Since monetary policy influences inflation and economic activity with unknown and variable lags, all decisions about the supply of money and interest rates have to be made in the light of highly uncertain forecasts of economic developments. Given this uncertainty, the Fed has to choose between two possible biases. It can err on the side of restoring economic activity and lowering unemployment through the maintenance of low interest rates or it can err in favour of preventing inflation by tightening raising rates.

The public, many economists and most politicians consider inflation to be a lesser evil than unemployment. In the light of this attitude, the Fed faces strong pressures to err on the side of expansionary policies to lower unemployment and to put less weight on the possible inflation that such policies will produce.

During the 1960s and into the 1970s, this bias in favour of inflation was even stronger than it is today because the dominant economic theory believed in a trade-off between lower unemployment and higher inflation. While this so-called Phillips-curve trade-off is now quite discredited, attempts of the Fed to deal with cyclical downturns are subject to policy biases that arise from the uncertainty of economic forecasts just discussed.

In sum, the preceding analysis implies that the risk of inflation is uncertain and depends on the strength of the bias in Fed policies that favours lower unemployment, even if it carries the risk of inflation. This bias is influenced strongly by political forces, for while the Fed is nominally independent from political influence, in fact it is subject to considerable pressures from Congress, which periodically offers advice on policy to the Chairman of the Board of the Fed at hearings before a congressional committee. The politicians on this committee have more to gain at the ballot box if the Fed reduces unemployment than they do from losses if the Fed policies produce inflation.

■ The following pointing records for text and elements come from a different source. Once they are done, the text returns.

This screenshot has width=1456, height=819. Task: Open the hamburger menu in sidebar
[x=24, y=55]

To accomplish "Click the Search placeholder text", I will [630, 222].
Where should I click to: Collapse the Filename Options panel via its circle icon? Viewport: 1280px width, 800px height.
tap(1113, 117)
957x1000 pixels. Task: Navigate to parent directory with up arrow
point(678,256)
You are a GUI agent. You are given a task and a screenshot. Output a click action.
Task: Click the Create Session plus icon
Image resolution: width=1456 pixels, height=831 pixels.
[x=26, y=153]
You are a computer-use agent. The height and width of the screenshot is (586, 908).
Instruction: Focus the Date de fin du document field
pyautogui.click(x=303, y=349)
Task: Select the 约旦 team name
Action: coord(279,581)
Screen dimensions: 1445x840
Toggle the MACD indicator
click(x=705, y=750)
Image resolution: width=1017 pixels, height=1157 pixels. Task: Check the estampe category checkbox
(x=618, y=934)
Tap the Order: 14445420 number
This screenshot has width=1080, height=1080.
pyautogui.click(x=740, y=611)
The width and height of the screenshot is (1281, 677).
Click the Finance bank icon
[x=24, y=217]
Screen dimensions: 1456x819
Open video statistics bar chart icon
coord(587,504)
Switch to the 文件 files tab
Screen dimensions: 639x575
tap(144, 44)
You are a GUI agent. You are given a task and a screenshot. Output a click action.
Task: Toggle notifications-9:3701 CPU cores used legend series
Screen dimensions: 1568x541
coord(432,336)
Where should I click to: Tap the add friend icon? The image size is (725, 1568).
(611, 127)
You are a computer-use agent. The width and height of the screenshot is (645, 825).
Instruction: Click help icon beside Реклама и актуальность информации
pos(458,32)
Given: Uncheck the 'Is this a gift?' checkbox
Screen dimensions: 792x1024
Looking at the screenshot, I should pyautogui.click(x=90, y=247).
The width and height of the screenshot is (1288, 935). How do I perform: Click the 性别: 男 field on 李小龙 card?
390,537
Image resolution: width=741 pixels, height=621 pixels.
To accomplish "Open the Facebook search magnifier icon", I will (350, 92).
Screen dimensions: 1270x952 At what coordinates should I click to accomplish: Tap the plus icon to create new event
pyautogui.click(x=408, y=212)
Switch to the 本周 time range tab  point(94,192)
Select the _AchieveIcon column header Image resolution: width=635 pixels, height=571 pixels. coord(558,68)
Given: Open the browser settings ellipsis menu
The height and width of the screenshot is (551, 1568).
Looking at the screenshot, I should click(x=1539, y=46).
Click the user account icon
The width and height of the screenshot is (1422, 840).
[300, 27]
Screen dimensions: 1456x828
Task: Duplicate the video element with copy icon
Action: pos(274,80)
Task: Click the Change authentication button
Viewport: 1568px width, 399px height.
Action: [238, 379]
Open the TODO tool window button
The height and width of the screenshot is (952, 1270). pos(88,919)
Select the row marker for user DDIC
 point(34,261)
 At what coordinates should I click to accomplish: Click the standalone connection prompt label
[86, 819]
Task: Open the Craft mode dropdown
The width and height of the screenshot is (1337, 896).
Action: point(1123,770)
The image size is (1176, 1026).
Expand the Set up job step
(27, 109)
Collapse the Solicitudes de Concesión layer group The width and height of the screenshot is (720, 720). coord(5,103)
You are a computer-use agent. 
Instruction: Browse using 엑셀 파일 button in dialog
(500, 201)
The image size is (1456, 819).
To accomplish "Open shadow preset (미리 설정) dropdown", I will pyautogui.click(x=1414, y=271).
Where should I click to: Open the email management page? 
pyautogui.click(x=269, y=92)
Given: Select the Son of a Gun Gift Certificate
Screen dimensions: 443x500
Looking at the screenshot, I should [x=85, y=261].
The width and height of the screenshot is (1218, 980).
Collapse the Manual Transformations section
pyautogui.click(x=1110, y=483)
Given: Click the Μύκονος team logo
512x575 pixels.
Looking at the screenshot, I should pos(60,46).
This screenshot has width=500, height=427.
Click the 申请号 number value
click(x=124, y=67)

Therefore, there is some reason to fear inflation resulting from poor timing of anti-inflation policies of the Fed caused by the uncertainties surrounding the optimum timing when future conditions are uncertain and by political pressures that value the lowering of unemployment higher than inflation.


4. Summary and Conclusions

There is widespread fear over the development of a great inflation in the United States that could arise from the legacy of debt and monetary ease due to policies used to deal with the Great Inflation of 2008.

The size of recent and projected deficits and debt is unprecedented and supports fears that the government will attempt to reduce the real burden of this debt through inflation. However, it turns out that about one third of the debt is held by government agencies whose obligations are fixed in real terms so that inflation does not affect the real budgetary costs of this portion of the debt. The maturity structure of two thirds of the US debt held by the public allows for only a relatively small reduction in the real burden since modern capital markets would force the US Treasury to pay an inflation premium on all newly issued securities. Therefore, the benefits from the reduction in the real burden of the debt are much smaller than the economic and political costs of inflation. Assuming that the results of this benefit cost analysis will be considered by politicians and policy makers, it is unlikely that they will resort to inflation to reduce the real burden of the debt.

The Fed’s policies following the Great Recession have been very expansionary, as its acquisition of securities under the TARP programs provided the banking system with excess reserves that can form the basis of a very inflationary increase in the money supply. However, while the Fed has the technical tools to remove the potential for the inflationary expansion of the money supply, there remain grounds for fear because of the uncertainties surrounding the timing of the effects of monetary policies and of future economic developments. In the face of these uncertainties, politicians could well apply successfully pressures on the Fed to use policies that are biased in favour of reducing unemployment rather than maintaining price stability.